By testing the interaction between product market competition and investment in R&D on stock returns, the author tackles two asset pricing puzzles. R&D projects are inherently risky and more likely to fail in the presence of more competition. Thus, a strong, positive, and interactive R&D–return relationship in competitive industries is consistent with a risk-based framework.
The author examines the impact of R&D investment and competition on aggregate measures of firm performance and adds to the literature with her explanation for a strong positive association between R&D and future stock returns. She finds a robust empirical relationship between R&D intensity and stock returns—but only in competitive industries. This finding suggests that the risk derived from product market competition has important asset pricing implications and potentially drives a large portion of the positive R&D–return relationship.
How Is This Research Useful to Practitioners?
The recent popularity of smart beta equity strategies has led to a resurgence of interest in factor-based approaches, many of which include the relationship between stock prices and the book value of a firm’s assets. The market value of a firm’s shares ultimately reflects the value of all its net assets—including intangible assets. When most assets are physical (e.g., plant and equipment), the link between asset values and stock prices is comparatively straightforward, but the widespread growth of science- and knowledge-based industries raises the importance of whether stock market values reflect intangible capital. R&D is of particular interest because firms are required by US accounting standards to disclose their R&D expenditures in their financial statements, unlike other intangible asset–related spending. If investors disregard a firm’s intangible assets during their assessment of the book-to-market ratio, they may misstate the systematic risk of an R&D-intensive firm.
The author explains the relationship between stock returns and R&D activities by empirically documenting variations across levels of competition and degree of R&D intensity. R&D stock returns covary, and firm exposure to a systematic R&D risk factor predicts future returns, even after including other asset pricing controls. The author incorporates the latest factor models (i.e., the Fama–French five-factor model and the Hou, Xue, and Zhang Q-model) along with traditional neoclassical approaches. These new models are able to capture many anomalies in the cross section but not the R&D-to-market anomaly; a complete explanation for the R&D anomaly is still needed.
Many factors proposed as a potential explanation of the ubiquitous book-to-market effect (i.e., business risk, information asymmetry, financial constraints, and financial distress risk) represent common risk characteristics that combine to drive the systematic covariation in R&D stock return but have not been captured adequately by existing pricing models. The persistence of the anomaly implies that this factor is unidentified because it has yet to be incorporated into asset pricing models.
How Did the Author Conduct This Research?

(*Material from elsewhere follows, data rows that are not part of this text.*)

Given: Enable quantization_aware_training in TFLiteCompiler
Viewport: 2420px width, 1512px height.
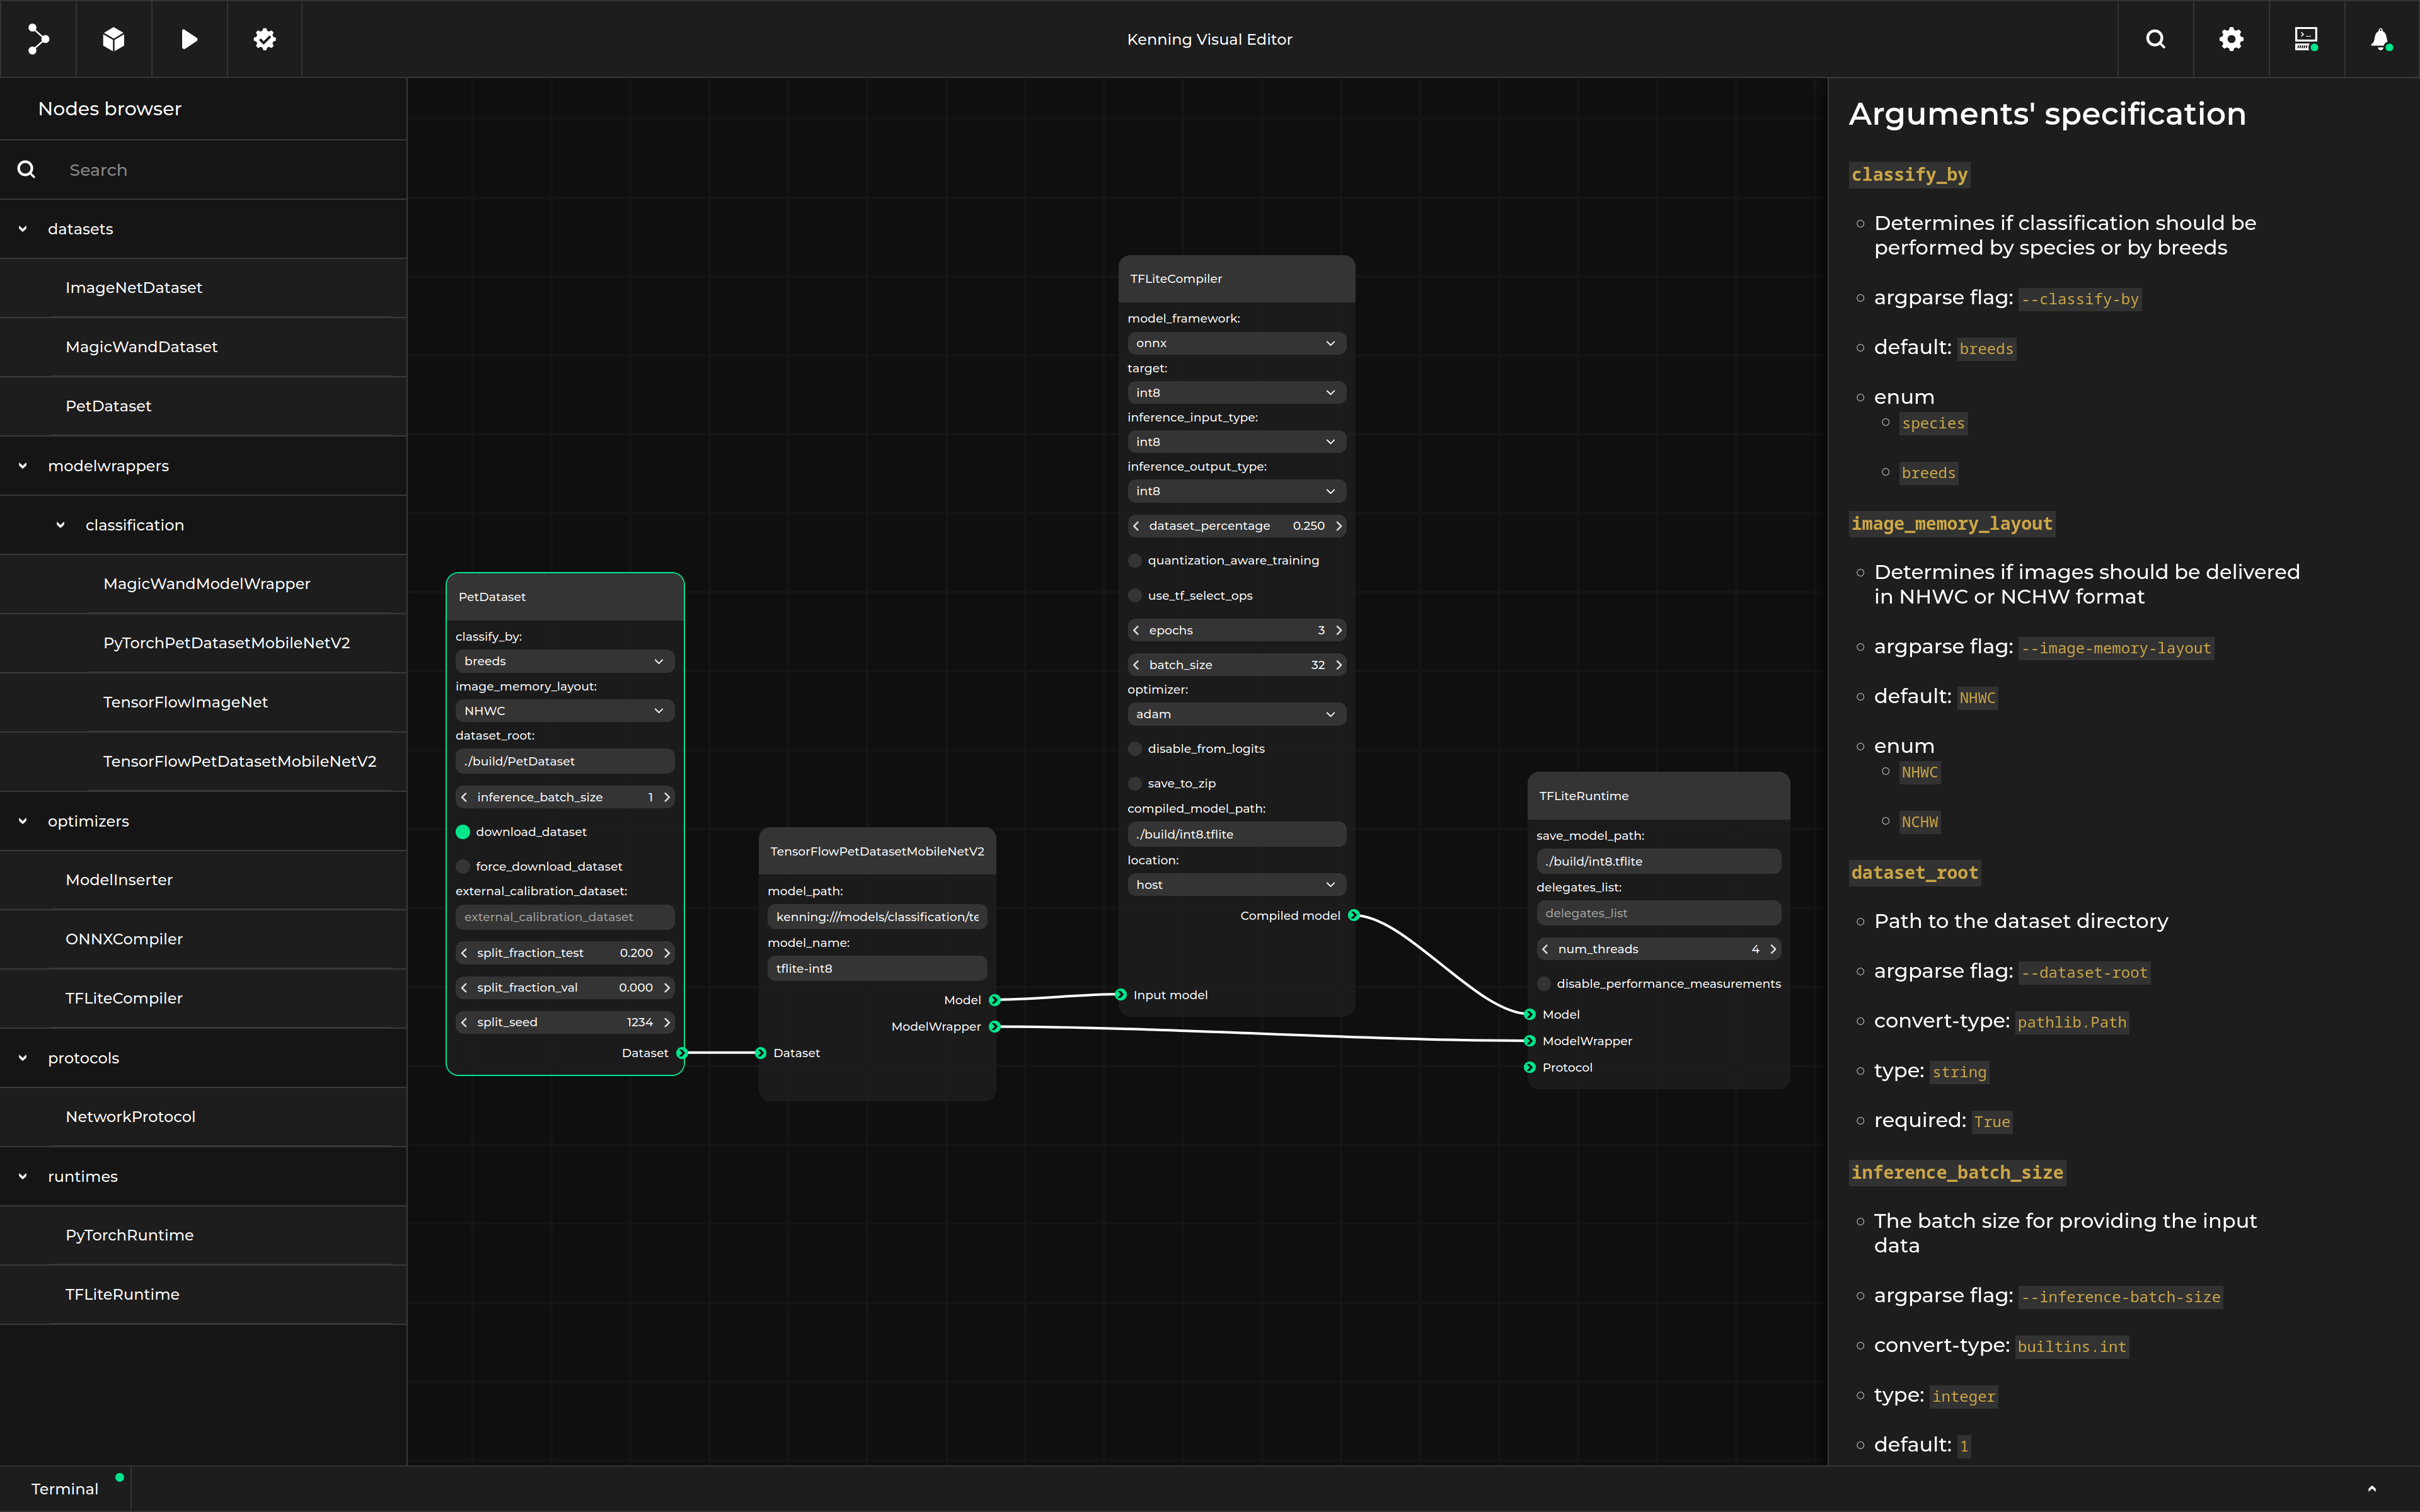Looking at the screenshot, I should (x=1135, y=560).
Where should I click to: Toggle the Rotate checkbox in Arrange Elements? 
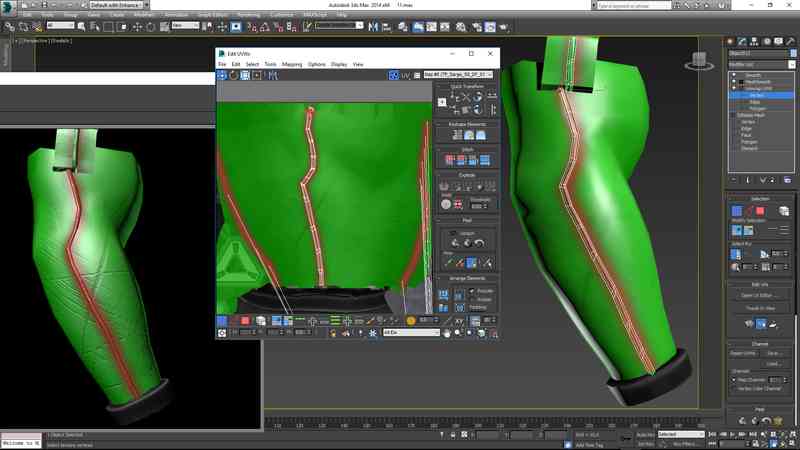pos(472,299)
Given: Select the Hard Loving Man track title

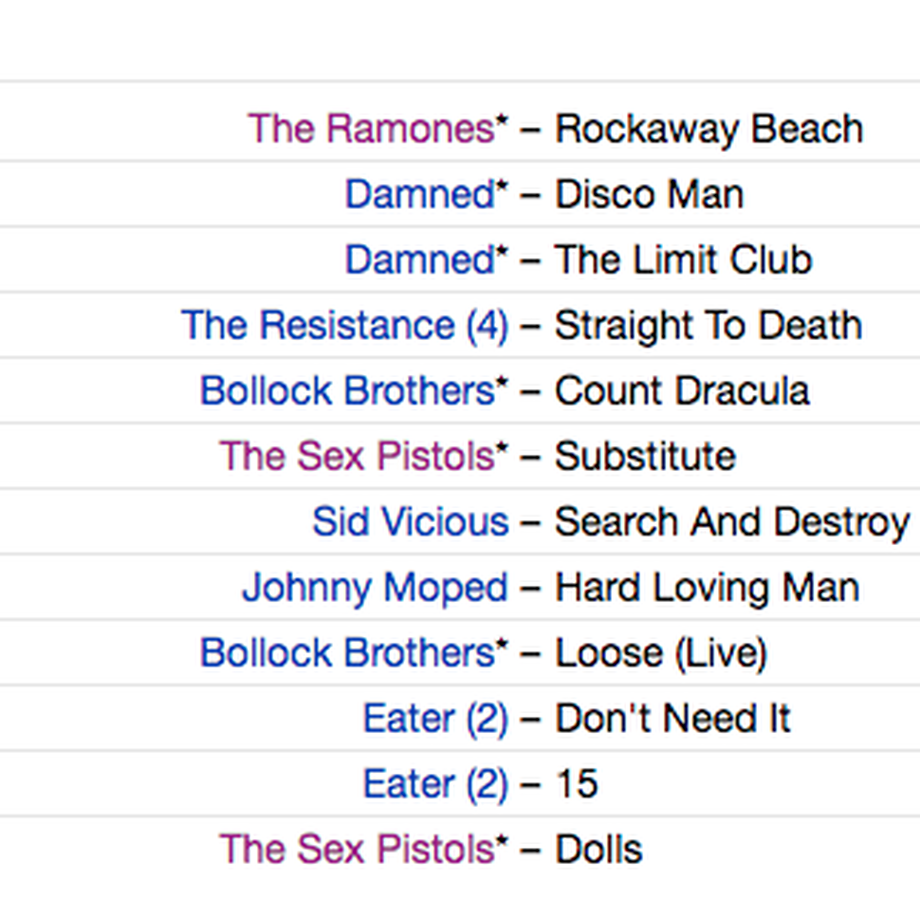Looking at the screenshot, I should 708,588.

To study the interaction effect between these two variables, the author derives a partial equilibrium model for a single multistage R&D venture. In this mathematical model, competition risk is idiosyncratic and thus does not demand a risk premium itself, but the firm is riskier than the underlying stochastic cash flows because the R&D projects could be suspended at any time. The author then examines actual monthly stock returns and accounting information from CRSP and finds results consistent with the model’s predictions.

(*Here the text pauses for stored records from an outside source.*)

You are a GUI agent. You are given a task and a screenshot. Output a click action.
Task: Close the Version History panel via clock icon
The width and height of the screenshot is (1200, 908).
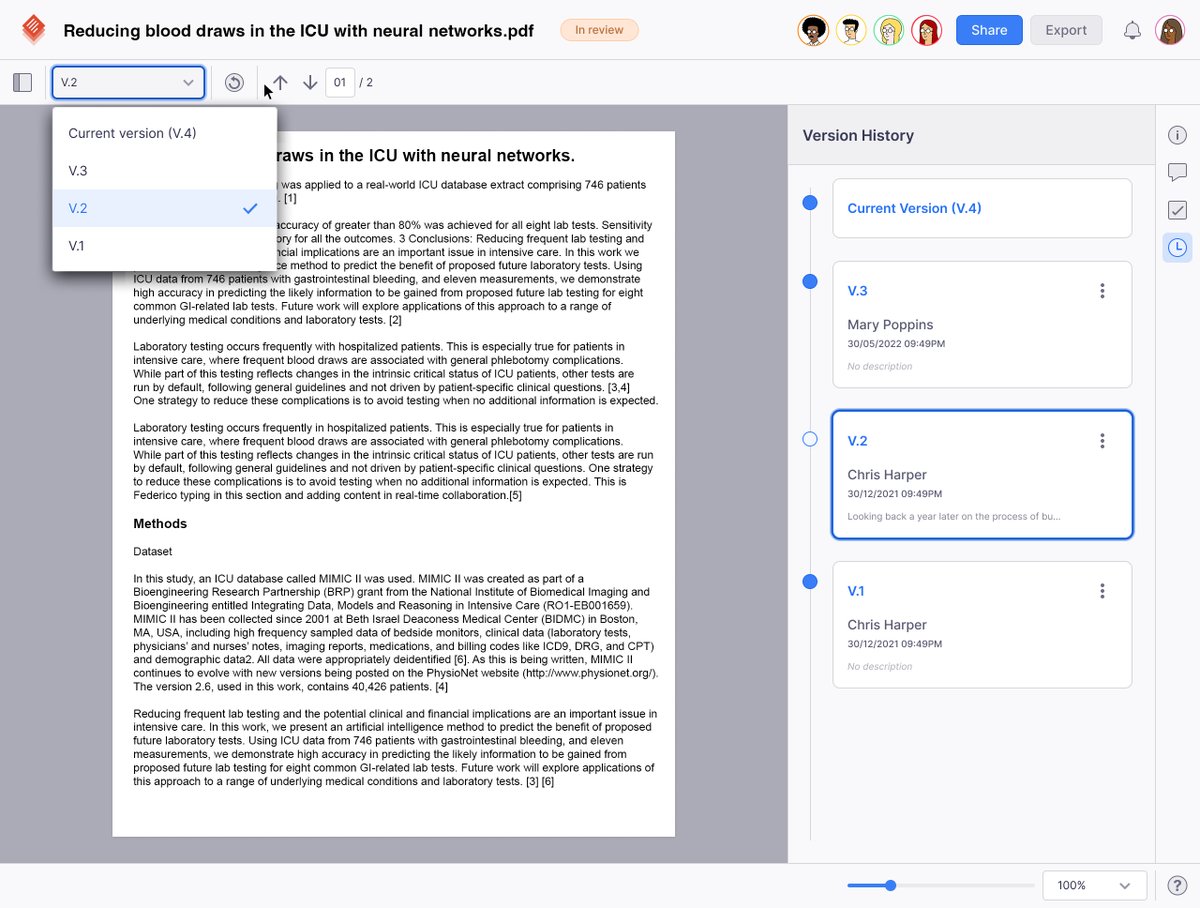point(1177,247)
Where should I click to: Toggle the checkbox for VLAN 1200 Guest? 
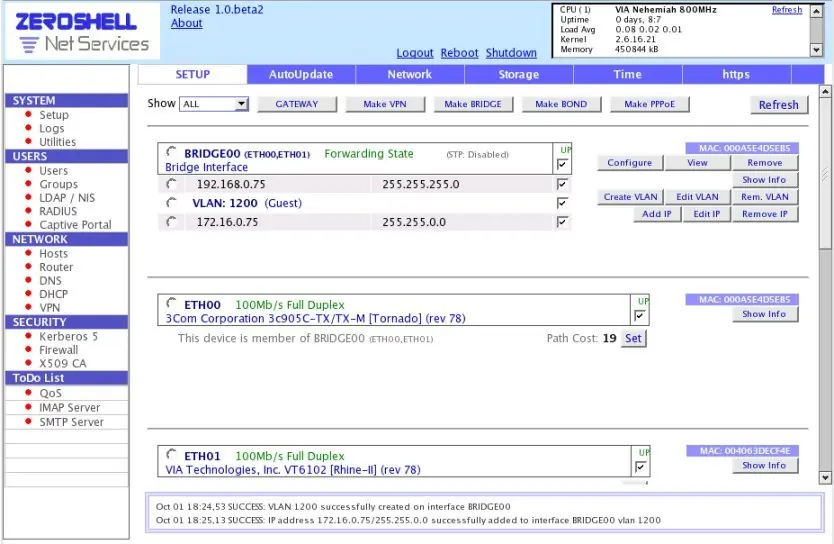click(562, 203)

Using a conventional double-sorting approach, the author observes the results from firms with a range of R&D intensity and level of market competition. R&D intensity is measured by R&D expenditure scaled by market equity, and competition is measured using the Herfindahl–Hirschman Index. The double-sorting approach reveals that firms in competitive industries earn higher returns than firms in concentrated industries only among R&D-intensive firms. The author computes excess returns using a number of factor models, which indicate that premium results remain unchanged after controlling for beta, size, and a range of breakpoints. The author also runs a number of subsamples to test alternative mechanisms (e.g., to explore whether financial constraint is an R&D-related characteristic and to examine the effect of innovative ability).
R&D investment is often followed by above-average stock returns that asset pricing models struggle to explain. There are two competing explanations for the future returns. The first suggests that investors underestimate the long-term impact of the R&D investment. This explanation is plausible if short-sighted investors are focusing on earnings per share because R&D produces an immediate expense that lowers earnings.

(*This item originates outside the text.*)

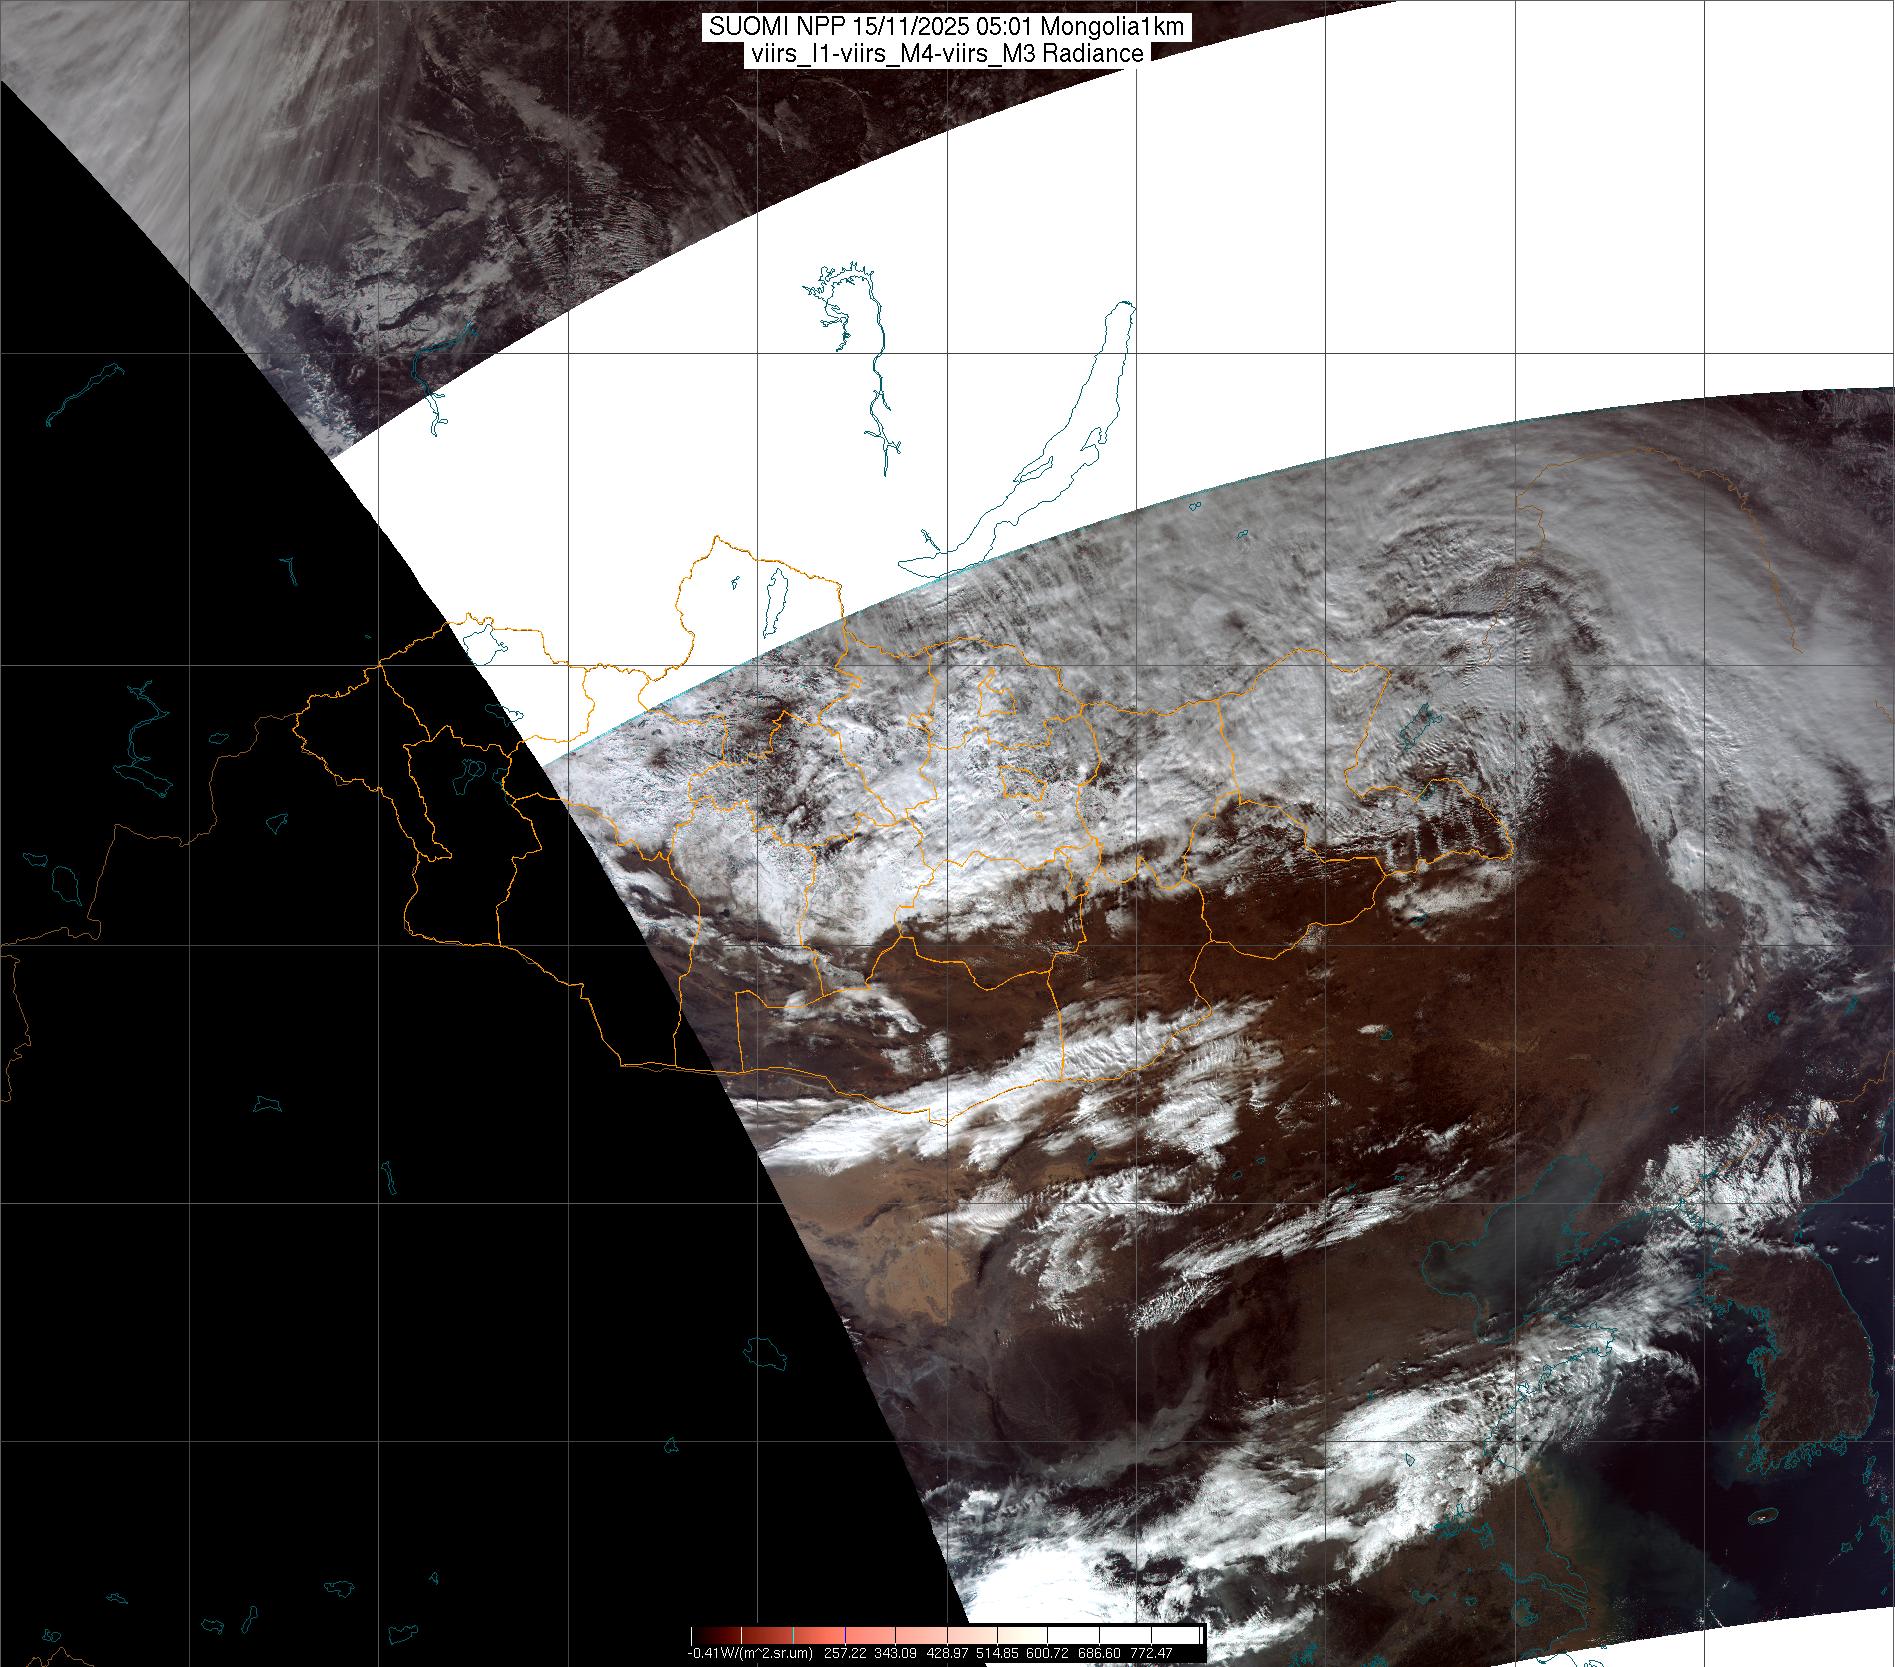
Task: Click the black no-data area on the left
Action: (x=300, y=1200)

An alternative notion is that R&D is risky and thus the returns to R&D investment are compensation for risk borne by the equity investors (e.g., a drug that does not pass its US Food and Drug Administration trials or a phone that is never sold but for which a satellite is launched). Under this school of thought, firms with large amounts of R&D will experience greater earnings volatility, which will be reflected in the firm’s discount rate. The author presents evidence in support of a risk-based explanation—that there is a relationship between earnings volatility and expected stock returns—but it seems to be at odds with the smart beta view that low-volatility companies with more consistent earnings and cash flow streams outperform.